Novas regras do vale-refeição e do vale-alimentação mudam o mercado de benefícios
Decreto estabelece teto de taxas, reduz prazo de repasse e obriga interoperabilidade entre maquininhas
As regras do vale-refeição e do vale-alimentação mudaram no País. O presidente Luiz Inácio Lula da Silva assinou em novembro o Decreto Nº 12.712/2025, que moderniza o Programa de Alimentação do Trabalhador (PAT), redefine o funcionamento desse mercado e promete alterar a relação entre restaurantes, trabalhadores e operadoras de benefícios. Entre as principais mudanças estão o teto de 3,6% para as taxas cobradas dos estabelecimentos, a redução no prazo de repasse dos valores para até 15 dias e a obrigatoriedade de que qualquer maquininha aceite todas as bandeiras.

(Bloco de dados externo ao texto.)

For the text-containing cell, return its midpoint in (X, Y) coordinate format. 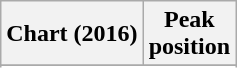
Chart (2016) (72, 34)
Peakposition (189, 34)
Extract the (x, y) coordinate from the center of the cell holding the provided text.  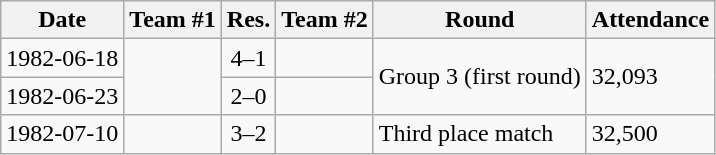
2–0 (248, 96)
1982-06-18 (62, 58)
32,093 (650, 77)
Round (480, 20)
1982-07-10 (62, 134)
4–1 (248, 58)
Date (62, 20)
Attendance (650, 20)
Group 3 (first round) (480, 77)
32,500 (650, 134)
Res. (248, 20)
Team #2 (325, 20)
3–2 (248, 134)
Team #1 (173, 20)
Third place match (480, 134)
1982-06-23 (62, 96)
Detect which cell encompasses the target text, then output its (X, Y) center coordinate. 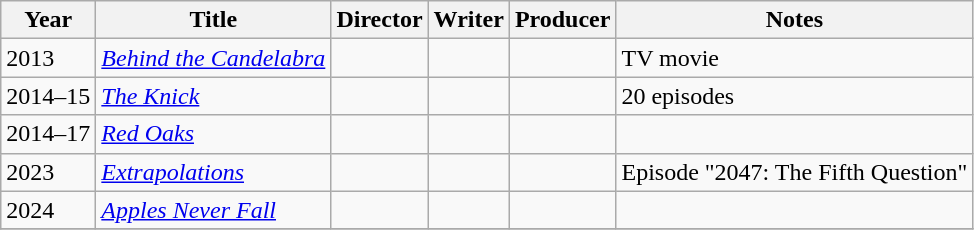
2014–17 (48, 134)
2013 (48, 58)
Notes (794, 20)
20 episodes (794, 96)
Red Oaks (214, 134)
Title (214, 20)
Writer (468, 20)
Year (48, 20)
2024 (48, 210)
Behind the Candelabra (214, 58)
The Knick (214, 96)
Producer (562, 20)
Episode "2047: The Fifth Question" (794, 172)
TV movie (794, 58)
Director (380, 20)
2023 (48, 172)
Extrapolations (214, 172)
2014–15 (48, 96)
Apples Never Fall (214, 210)
Detect which cell encompasses the target text, then output its [x, y] center coordinate. 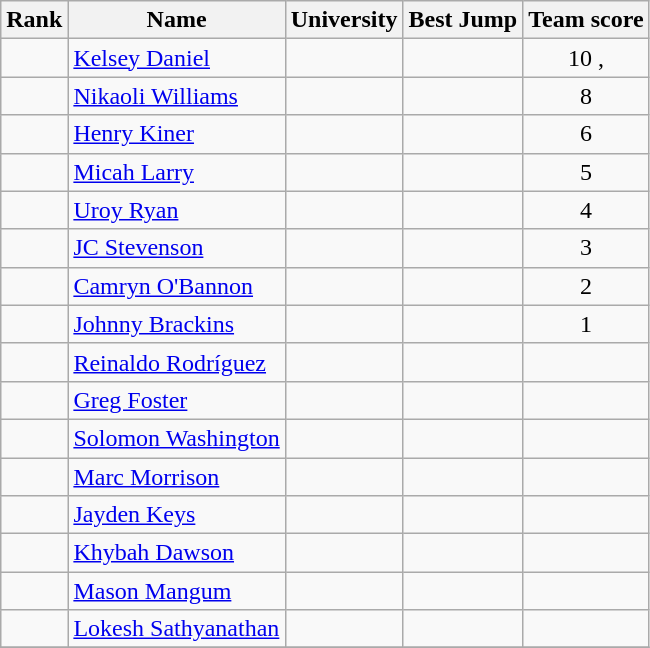
Marc Morrison [176, 477]
Kelsey Daniel [176, 58]
2 [586, 286]
Henry Kiner [176, 134]
Camryn O'Bannon [176, 286]
Solomon Washington [176, 438]
Nikaoli Williams [176, 96]
University [344, 20]
Reinaldo Rodríguez [176, 362]
Rank [34, 20]
Johnny Brackins [176, 324]
Team score [586, 20]
Khybah Dawson [176, 553]
6 [586, 134]
Best Jump [463, 20]
Greg Foster [176, 400]
10 , [586, 58]
5 [586, 172]
Mason Mangum [176, 591]
Lokesh Sathyanathan [176, 629]
Jayden Keys [176, 515]
1 [586, 324]
4 [586, 210]
Name [176, 20]
3 [586, 248]
JC Stevenson [176, 248]
Uroy Ryan [176, 210]
8 [586, 96]
Micah Larry [176, 172]
Find where the given text appears and provide that cell's center as [X, Y] coordinate. 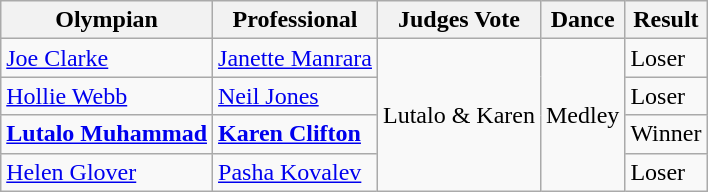
Dance [582, 20]
Winner [666, 134]
Result [666, 20]
Karen Clifton [296, 134]
Helen Glover [107, 172]
Hollie Webb [107, 96]
Janette Manrara [296, 58]
Olympian [107, 20]
Neil Jones [296, 96]
Joe Clarke [107, 58]
Professional [296, 20]
Pasha Kovalev [296, 172]
Lutalo & Karen [458, 115]
Lutalo Muhammad [107, 134]
Judges Vote [458, 20]
Medley [582, 115]
Capture the cell that displays the provided text and extract its (X, Y) central coordinate. 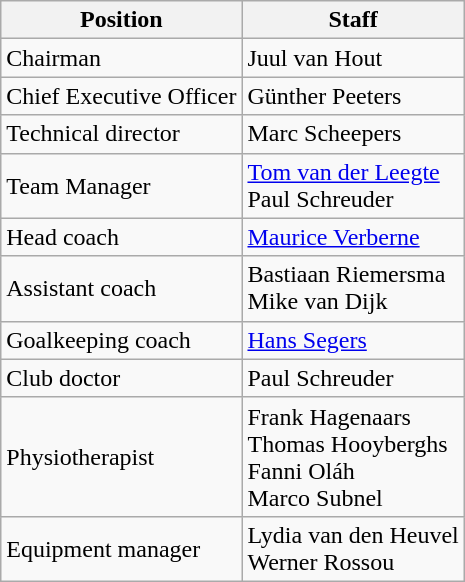
Head coach (122, 237)
Assistant coach (122, 288)
Team Manager (122, 186)
Lydia van den Heuvel Werner Rossou (353, 548)
Chairman (122, 58)
Staff (353, 20)
Goalkeeping coach (122, 340)
Equipment manager (122, 548)
Marc Scheepers (353, 134)
Bastiaan Riemersma Mike van Dijk (353, 288)
Maurice Verberne (353, 237)
Juul van Hout (353, 58)
Hans Segers (353, 340)
Position (122, 20)
Technical director (122, 134)
Chief Executive Officer (122, 96)
Physiotherapist (122, 456)
Club doctor (122, 378)
Günther Peeters (353, 96)
Paul Schreuder (353, 378)
Frank Hagenaars Thomas Hooyberghs Fanni Oláh Marco Subnel (353, 456)
Tom van der Leegte Paul Schreuder (353, 186)
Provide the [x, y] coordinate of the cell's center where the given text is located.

As novas regras entraram em vigor no dia 12 de novembro, no entanto, diferentes aspectos têm cronogramas específicos: 90 dias para adequação de prazos e taxas, 180 dias para abertura dos “arranjos” (sistemas internos das operadoras que processam o pagamento) e 360 dias para interoperabilidade completa, quando qualquer cartão poderá ser usado em qualquer maquininha, independentemente da bandeira.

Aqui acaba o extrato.